Finding important variables to classify clusters

We base our importances on the "classification value" they give to a random forest (using the implementation in the ranger package)

So lets fit the random forest ... Here we are adding the warn.imp.method to prevent a warning message sent by ranger when most of the variables are correlated with the clustering.

Please reffer to the of the importance_pvalues section in the ranger documentation when addressing this issue and for more details.

library(sctree)
rang_importances <- ranger_importances(
    small_5050_mix,
    cluster = "ALL",
    warn.imp.method = FALSE)

By default, we obtain a data frame containing only importances with pvalues under 0.05.

head(rang_importances)

Seurat Interface

As an analogous function to Seurat's FindAllMarkers, we offer ranger_importances or the RangerDE option for FindAllMarkers

markers <- FindAllMarkers(
  small_5050_mix,
  warn.imp.method = FALSE, 
  test.use = "RangerDE")

head(markers)

plot.markers <- do.call(rbind, lapply(split(markers, markers$cluster), head, 3))

FeaturePlot(small_5050_mix, unique(plot.markers$gene))

Note how variable importances can be high if a marker is either preferentially present of preferentially absent.
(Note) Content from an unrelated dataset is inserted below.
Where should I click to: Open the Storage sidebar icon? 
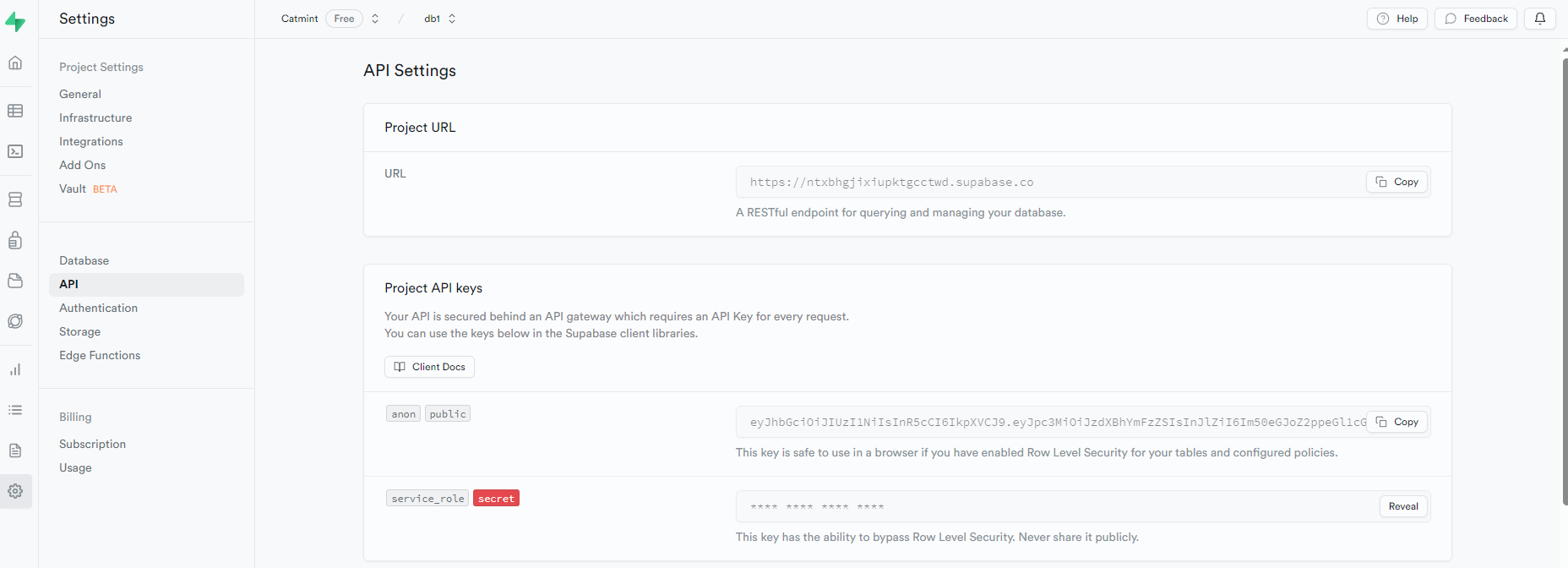[x=15, y=281]
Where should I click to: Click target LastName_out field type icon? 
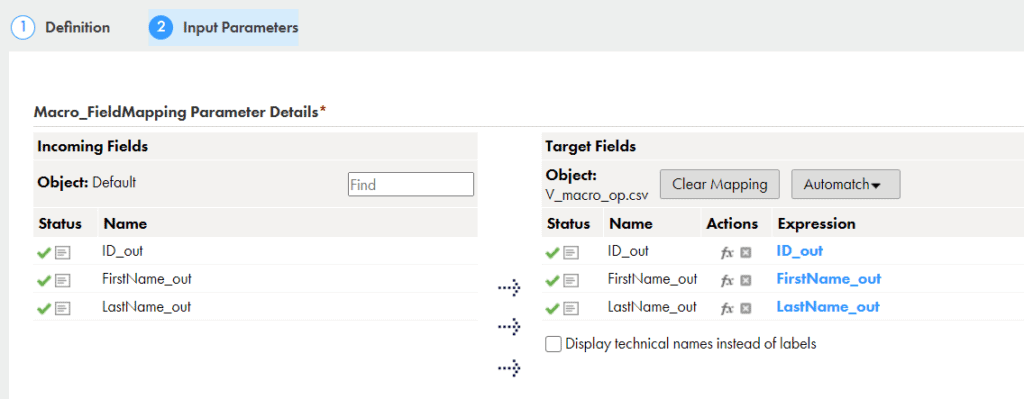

Therefore as a pre-filtering step we implemented a modified version of seurat's "FindMarkers"

library(Seurat)
library(sctree)

head(
    sctree::FindMarkers(
        small_5050_mix,
        features = rownames(small_5050_mix@assays$RNA@data),
        ident.1 = 0, test.use = "RangerDE"))

markers <- sctree::FindAllMarkers(
        small_5050_mix,
        features = rownames(small_5050_mix@assays$RNA@data),
        test.use = "RangerDE")

# Here we just extract the top 3 markers for each cluster
plot.markers <- do.call(rbind, lapply(split(markers, markers$cluster), head, 3))


plot.markers